Monthly Archives: February 2012

Betsy McCall


Betsy McCall dolls were big back in the 60’s when I was a child.  I absolutely adored them and all the little outfits you could get for them.  This was before the Barbie doll, and to my mind, a much superior product. 

My sister and I each had one, mine was a brunette, and hers a blonde.  I eventually ended up with both of them because she was several years older and not really into dolls that much anymore.  I had a little, round, pink, hatbox-type carrying case, the two dolls, and many, many outfits, complete with shoes and accesories.  

One of my fondest memories is going to Lipman Wolfe, a department store that was near our house, going to their toy department, and choosing a new outfit for my doll.  This was something that only happened on special occasions, which made it all that more special. 

Unfortunately, once I had grown up and moved out of my parents house my Betsy dolls were given away, along with a lot of other childhood castoffs.  I probably didn’t care about them much at the time, but a few years later I became interested again and started going to doll shows, only to find dolls exactly like the ones I had owned, but at 6 times the price!  Oh, snap!  If only I had hung on to my dolls!

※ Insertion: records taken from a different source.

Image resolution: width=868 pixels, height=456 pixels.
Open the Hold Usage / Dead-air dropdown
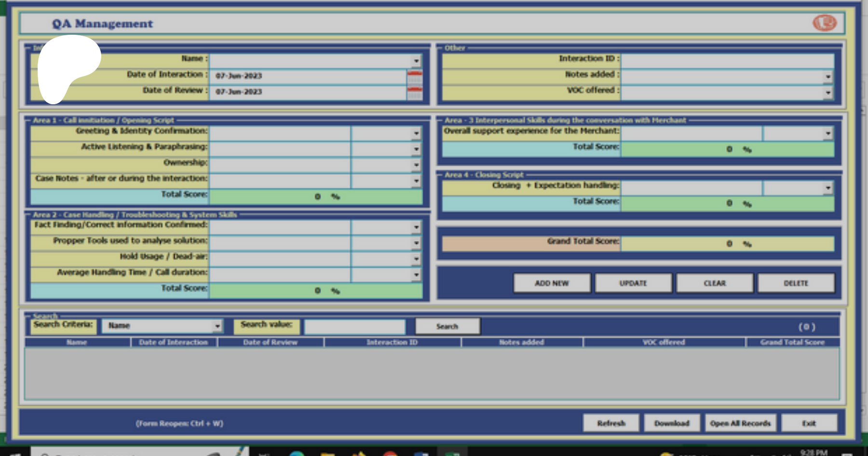click(416, 259)
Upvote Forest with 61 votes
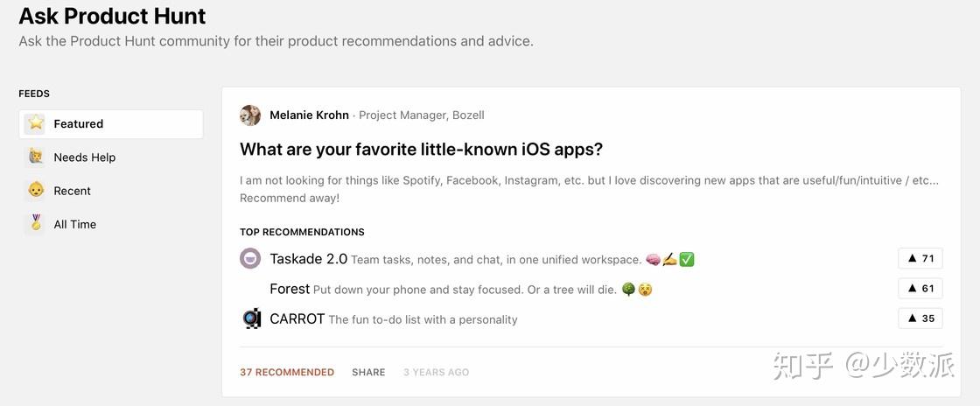 (920, 288)
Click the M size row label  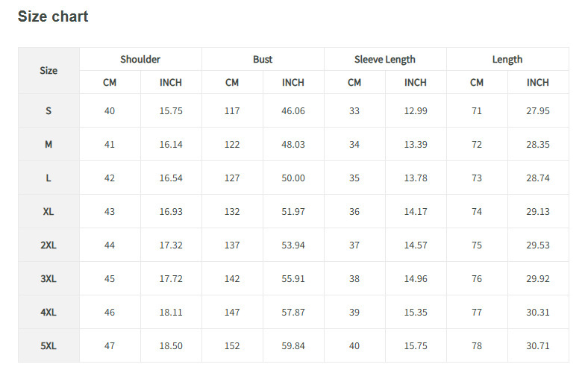pyautogui.click(x=49, y=144)
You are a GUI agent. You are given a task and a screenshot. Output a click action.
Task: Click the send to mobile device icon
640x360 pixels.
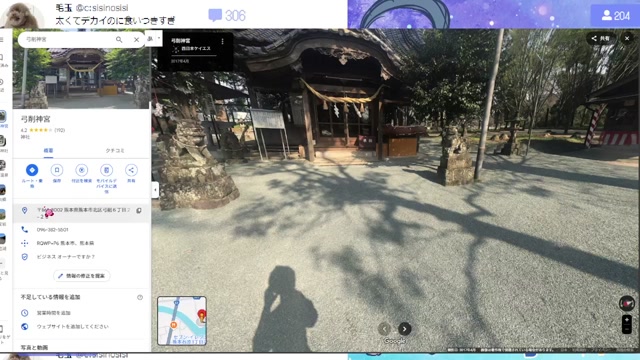point(107,170)
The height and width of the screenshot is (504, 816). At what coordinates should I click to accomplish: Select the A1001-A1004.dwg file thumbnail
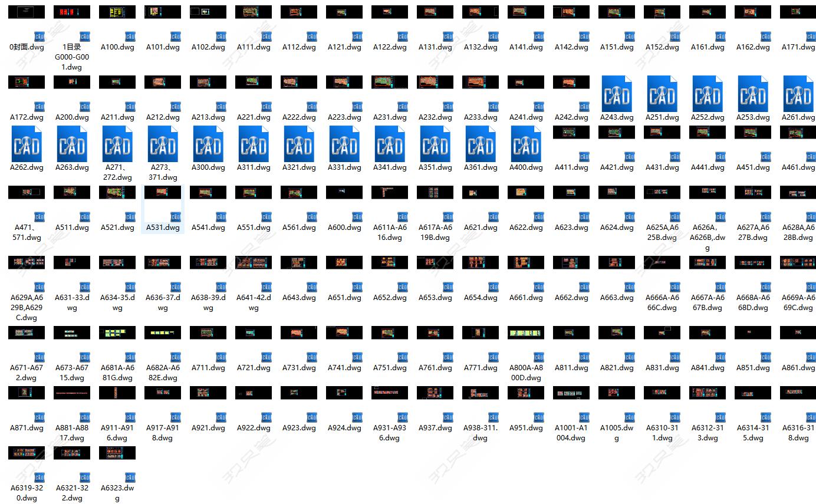coord(571,393)
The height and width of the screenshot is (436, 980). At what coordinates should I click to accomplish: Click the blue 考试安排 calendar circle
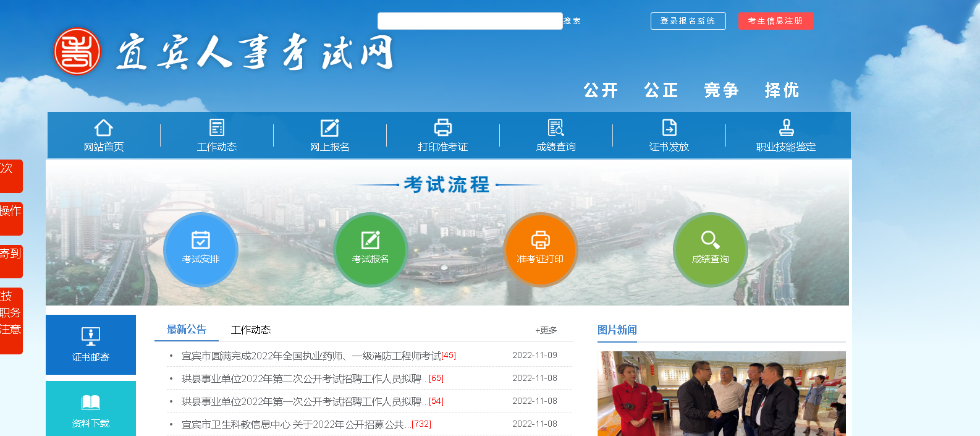coord(201,249)
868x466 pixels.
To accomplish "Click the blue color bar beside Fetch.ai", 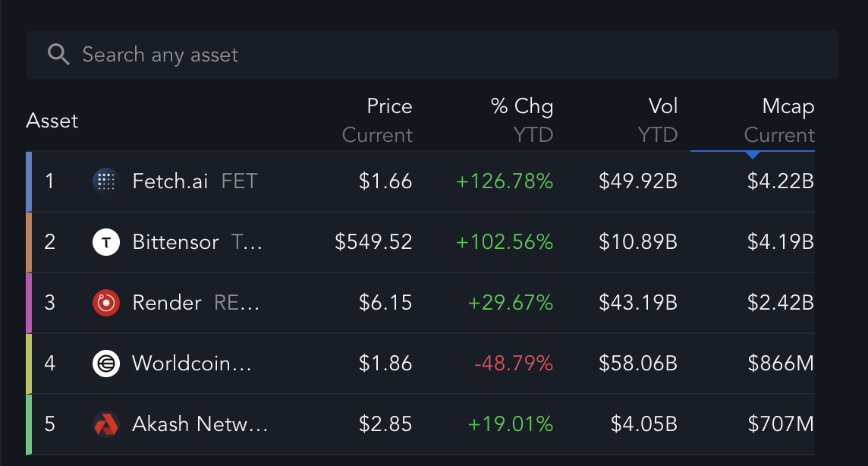I will [29, 181].
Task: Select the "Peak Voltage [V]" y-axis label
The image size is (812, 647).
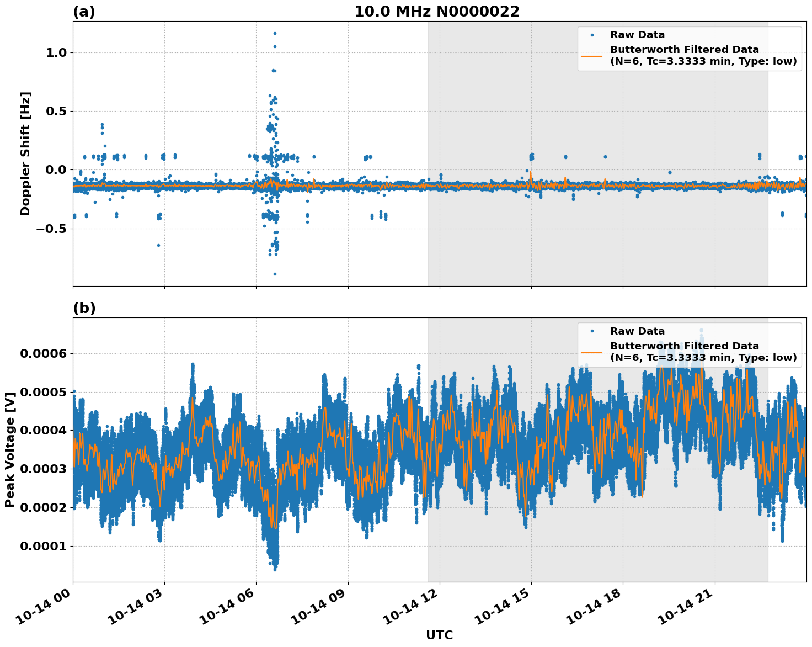Action: 9,449
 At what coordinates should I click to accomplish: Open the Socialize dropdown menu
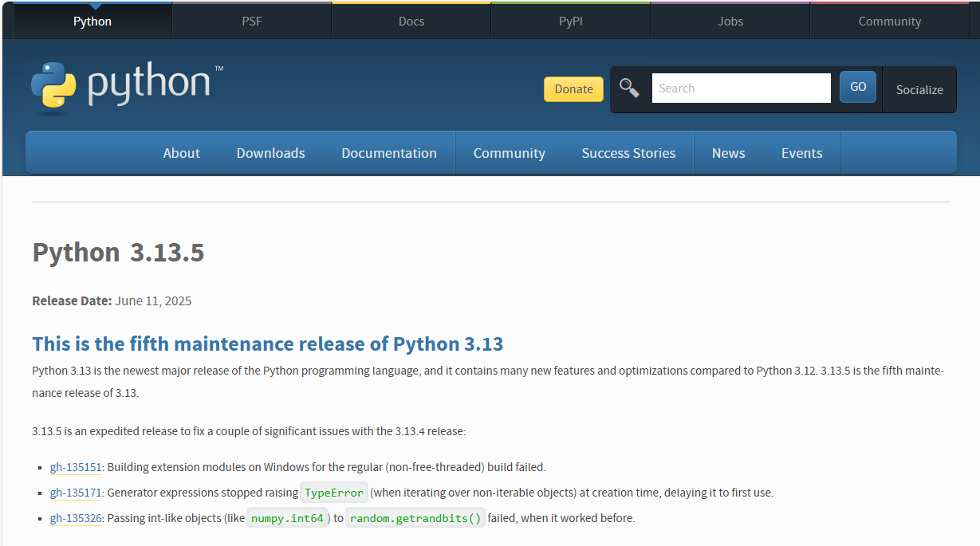(919, 89)
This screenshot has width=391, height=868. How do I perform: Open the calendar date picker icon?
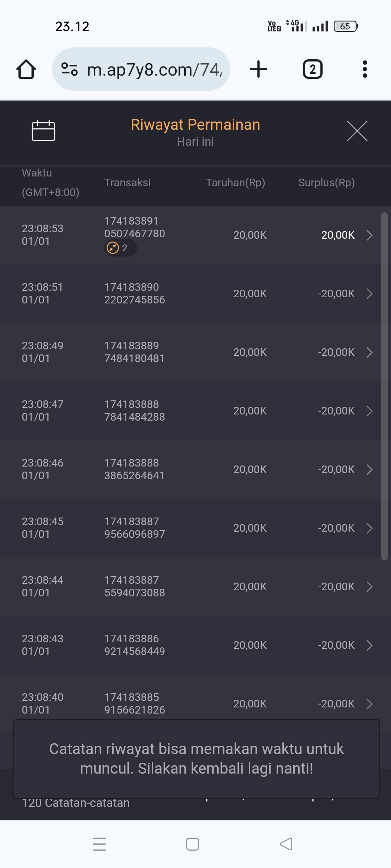(x=43, y=131)
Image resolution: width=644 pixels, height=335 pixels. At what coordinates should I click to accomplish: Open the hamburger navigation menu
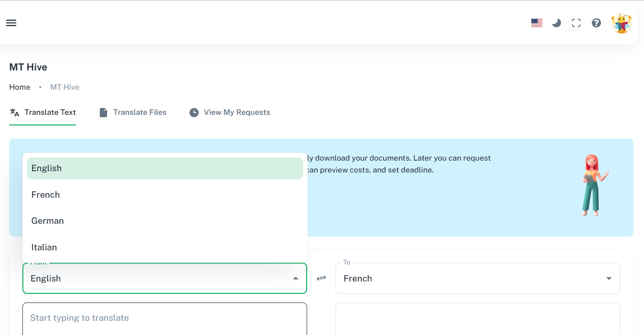[11, 23]
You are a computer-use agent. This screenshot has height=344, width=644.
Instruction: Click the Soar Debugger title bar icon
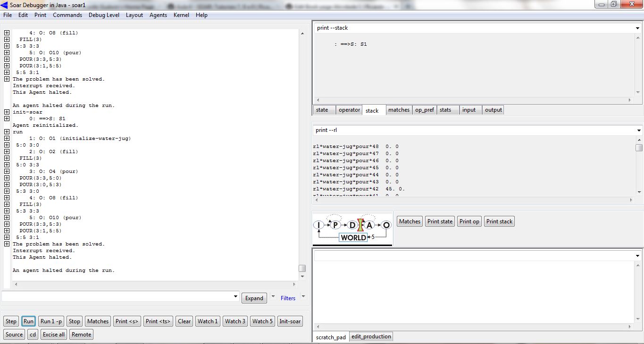[x=5, y=5]
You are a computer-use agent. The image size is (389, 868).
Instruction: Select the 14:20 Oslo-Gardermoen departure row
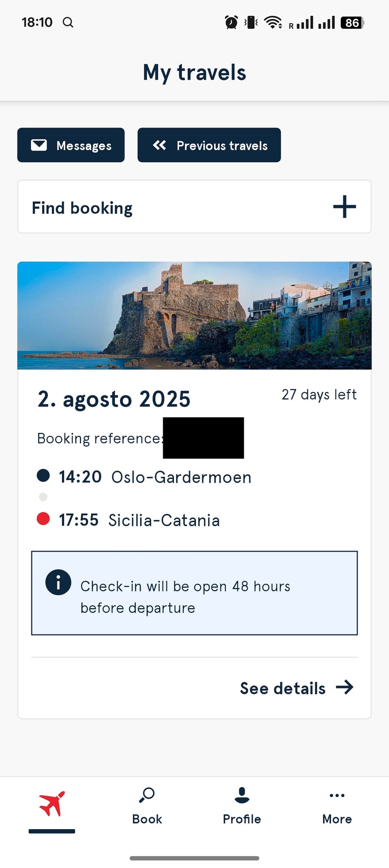(x=155, y=477)
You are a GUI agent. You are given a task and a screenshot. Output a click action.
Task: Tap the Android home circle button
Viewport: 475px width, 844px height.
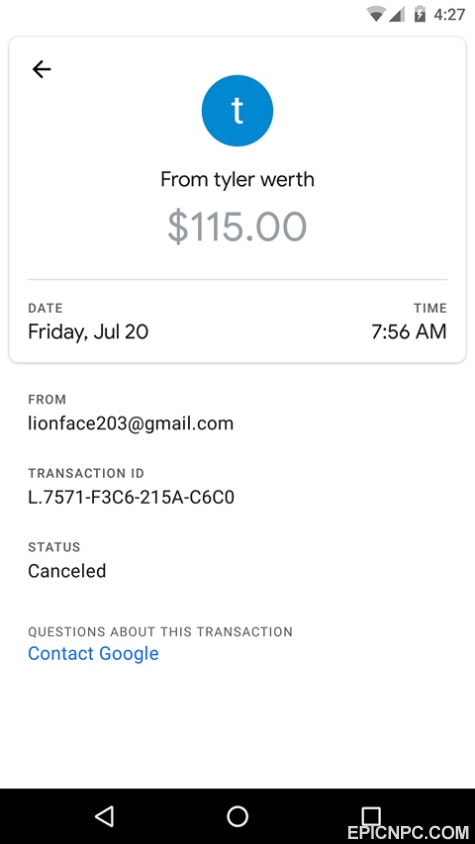click(x=237, y=816)
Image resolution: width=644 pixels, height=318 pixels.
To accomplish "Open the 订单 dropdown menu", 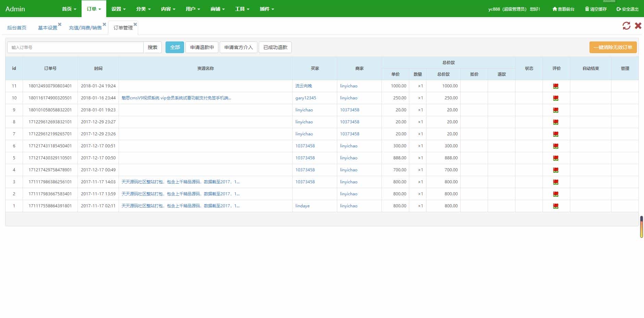I will [94, 9].
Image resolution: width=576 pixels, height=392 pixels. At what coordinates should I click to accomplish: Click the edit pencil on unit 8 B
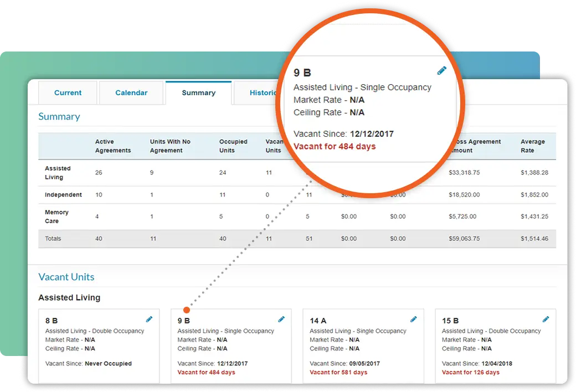click(149, 319)
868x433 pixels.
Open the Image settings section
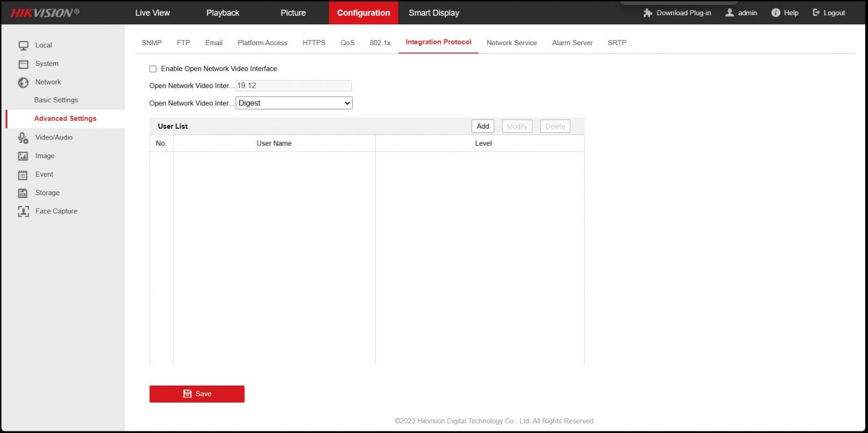coord(45,156)
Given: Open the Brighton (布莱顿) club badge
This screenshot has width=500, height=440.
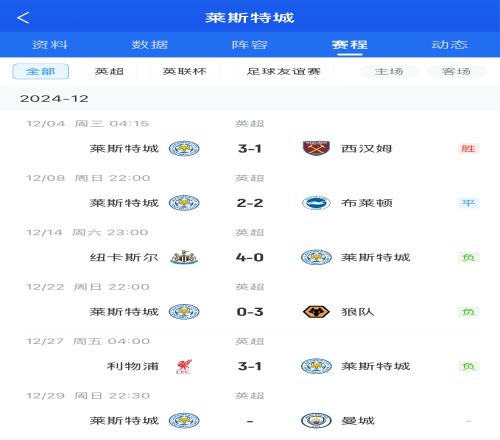Looking at the screenshot, I should click(x=316, y=203).
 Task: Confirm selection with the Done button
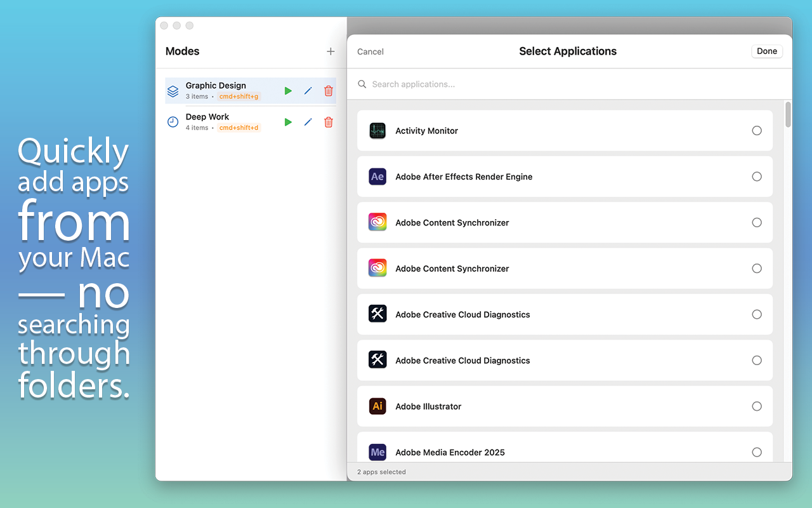click(x=766, y=51)
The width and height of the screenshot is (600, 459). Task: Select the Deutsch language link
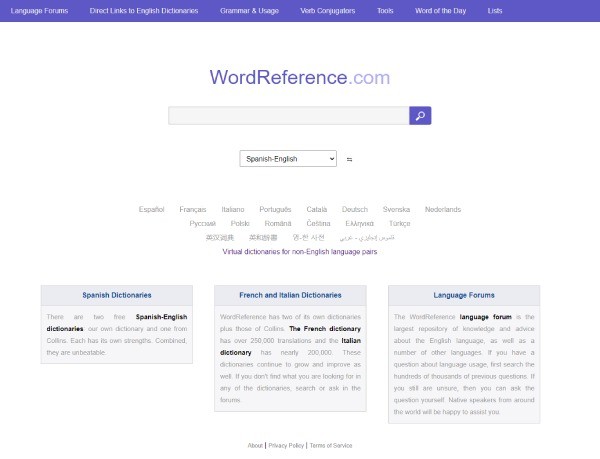tap(354, 209)
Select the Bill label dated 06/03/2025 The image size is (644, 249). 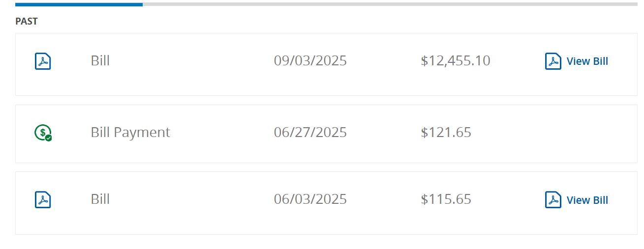(100, 199)
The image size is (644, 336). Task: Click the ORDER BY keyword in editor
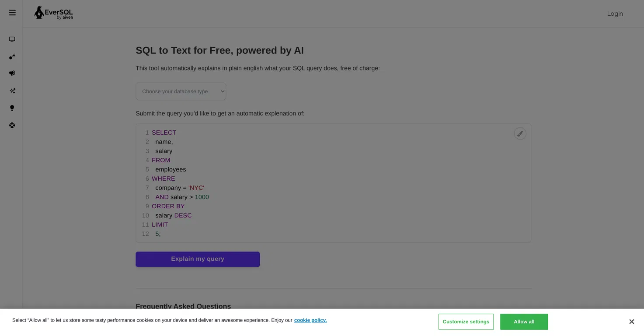[x=168, y=206]
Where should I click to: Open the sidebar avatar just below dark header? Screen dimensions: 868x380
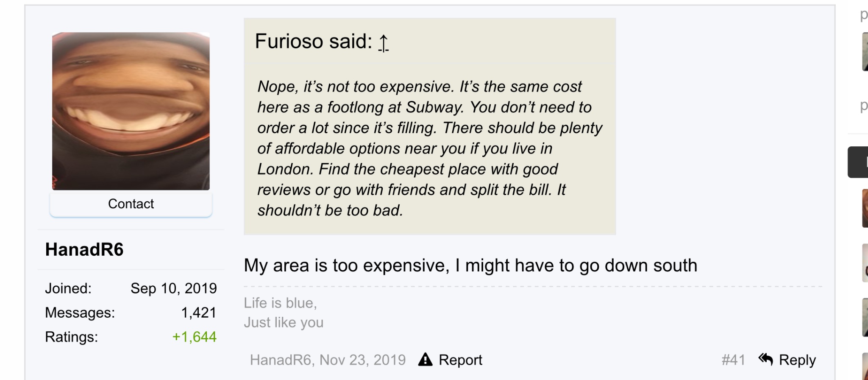pyautogui.click(x=865, y=208)
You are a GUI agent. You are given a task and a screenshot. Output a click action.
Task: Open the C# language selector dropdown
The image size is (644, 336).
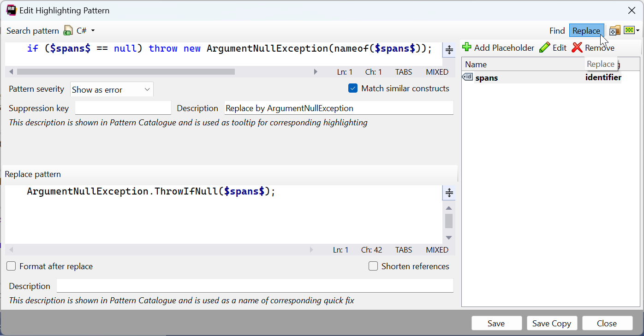[x=92, y=30]
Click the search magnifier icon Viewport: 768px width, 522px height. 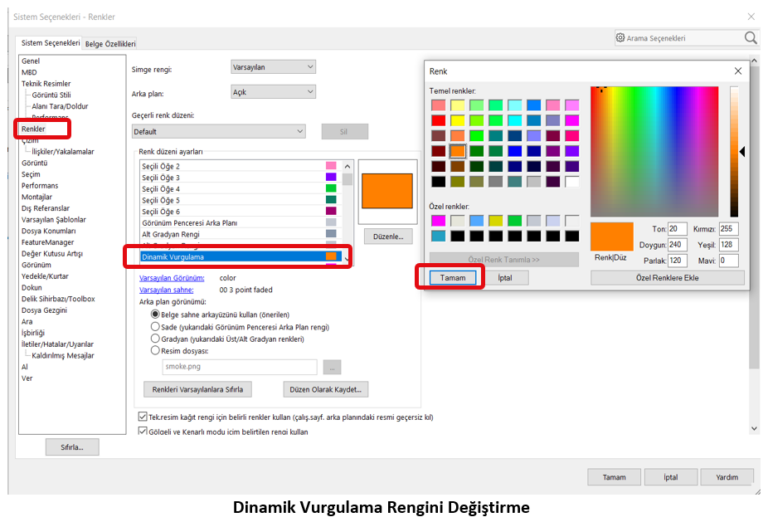(750, 38)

Anyway, I purchased a blonde doll at one of the doll shows that I attended back in the mid-1980’s.  I payed $65. for her, and she didn’t even have an original outfit or anything.  It took me a long time to even find shoes for her.  I wanted a brunette too, but I couldn’t find one that was in my price range, so I eventually gave up. 

Several years ago I saw some new Betsy McCall dolls in a store, and I just about went crazy!  I wanted one so badly, but they were pretty expensive.  So one year, for my birthday, I conviced my husband to let me buy one.  There was a cute little doll store out in Beaverton, Oregon that I found on the internet.  Sadly, it no longer exists.  But, my kids and I went for a ride and got me my brunette Betsy McCall doll!

She came with a little camisole, socks and shoes.  That was it!  The clothes were $25. or more per outfit!  So, this is what I did.  I got a pattern from JoAnn fabrics, and then I bought two different colors of fabric, and I made my two dolls matching outfits!  I really enjoyed doing it and I think they look fantastic!  See what you think.  

Betsy and Betsy

  I think I will always prefer the Betsy of the 60’s, but I have to admit, they’re both pretty cute.   Here’s a close-up of their sweet faces.  Eat your heart out Barbie!

Two sweet Betsys



Danielle is here!


I’ve been working on making a new doll pattern (still in editing stage).  This doll is my representation of a little girl that was one of the flower girls at my nieces wedding.  I so fell in love with the look of that little girl, that I decided, then and there, that I was going to make a doll of her.  So, this is it!

Meet Danielle! 

Danielle the flower girl

Since I am planning to send this doll to my niece as a gift, I naturally had to make a second one to sell.  The second one came out slightly larger, but still basically the same doll.  I used some synthetic doll hair, that I purchased from JoAnn’s, and I used some daisy trim on the dress.  I embroidered french knots in the center of each flower to make it more like the orginal dress, and to add some color and dimension. 

Danielle and her twin

I will eventually publish the pattern once I am sure I’ve worked out all the kinks.  I hope you enjoy my new creation!

Button Dolls


My version of the Button Doll

When my daughter was in middle school our Girl Scout troop went to The End Of The Oregon Trail Museum.  We spent the night camping on the grounds, and we got to tour the museum.  It was a lot of fun.  The only thing that really bothered me was the freight trains that ran through the town ALL-NIGHT-LONG.  It seemed as though I had set my tent up right on top of the train tracks.  Anyway, I digress.

When we were in the museum they showed us the wagons that the pioneers used and talked about the kinds and amounts of things they had to take with them as they traveled across our country.  One of the things that I was particularly interested in was a handmade doll, called a button doll. 

Now this doll was not really very attractive, but you could tell that it was made with things that a mother might have on hand and it was also practical.  The doll’s head and body were made from flour sacks or other rough cloth.  The doll’s clothing was made also from flour sacks or from old clothing that may have been discarded.  But the doll’s arms and legs were made up of strings of buttons!  The buttons were salvaged any time a piece of clothing was discarded or sent to the rag bin, and they were used to replace lost buttons, or when a new piece of clothing was made and required buttons.  At this point the mother would just borrow back the doll and remove however many buttons she needed, then she would re-string the doll’s arm or leg and return the doll to her child.  Isn’t that a wonderful idea?

Needless to say I was enthralled by the idea.  I bought a modern doll from the museum’s gift shop (see photo below),  

Raggedy Ann Button Doll from the Museum Store

but then I decided to try to make my own.  So my daughter and I bought a bunch of buttons and stuff from JoAnn’s and got busy.  We made a lot of dolls and sold them at a local toy store, and St. Agatha’s Holiday Bazaar.  We also gave many away as gifts.  We also taught a class on how to make them at Sellwood Middle School.  I think you can see why we liked them so much.